The Delaware Supreme Court recently issued its opinion affirming the Chancery Court decision in Selectica, Inc. v. Versata, Inc. The Chancery Court held earlier this year that a “poison pill” shareholder rights plan with a 4.99% trigger, implemented by the board of Selectica to protect against the company’s net operating loss carryforwards (NOLs), met the Unocal standard of review and is valid under Delaware law. For a previous discussion by this blog of the Chancery Court’s decision, click here.

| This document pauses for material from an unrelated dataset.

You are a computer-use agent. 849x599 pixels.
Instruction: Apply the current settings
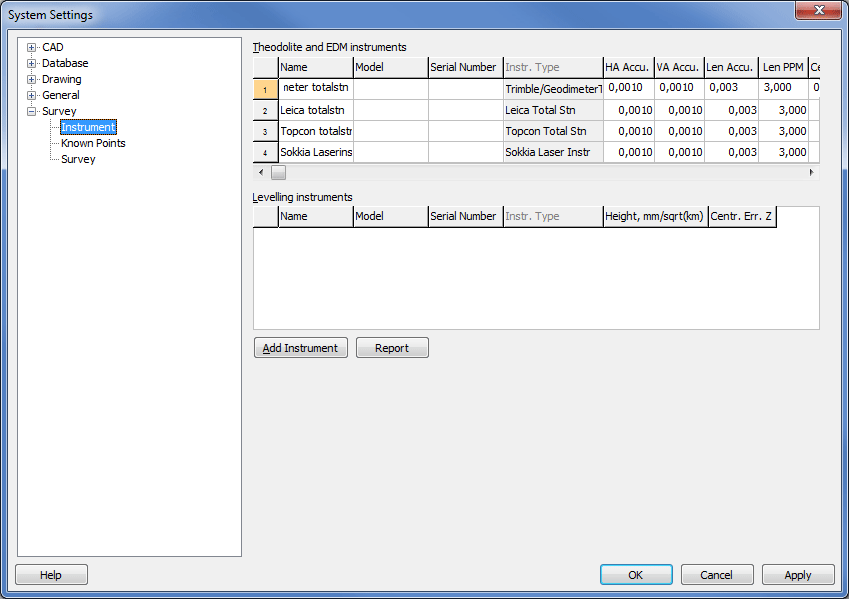coord(797,575)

Versata and its parent, Trilogy, appealed the Chancery Court decision, asserting that the court erred in applying the Unocal test for enhanced judicial scrutiny and that the NOL poison pill, either individually or in combination with a classified board of directors, had a preclusive effect on the shareholders’ ability to pursue a successful proxy contest for control of the Company’s board. The Supreme Court affirmed the Chancery Court’s conclusion that Unocal is the appropriate test, concluding that (1) the board had reasonable grounds for concluding that the NOLs were an asset worth protecting, and (2) the use of the poison pill was not preclusive or coercive and was a reasonable response in relation to the threat identified. However, the Court cautioned that its holding is fact specific, noting “the fact that the [4.99% poison pill] was reasonable under the specific circumstances of this case, should not be construed as generally approving the reasonableness of a 4.99% trigger in the Rights Plan of a corporation with or without NOLs.”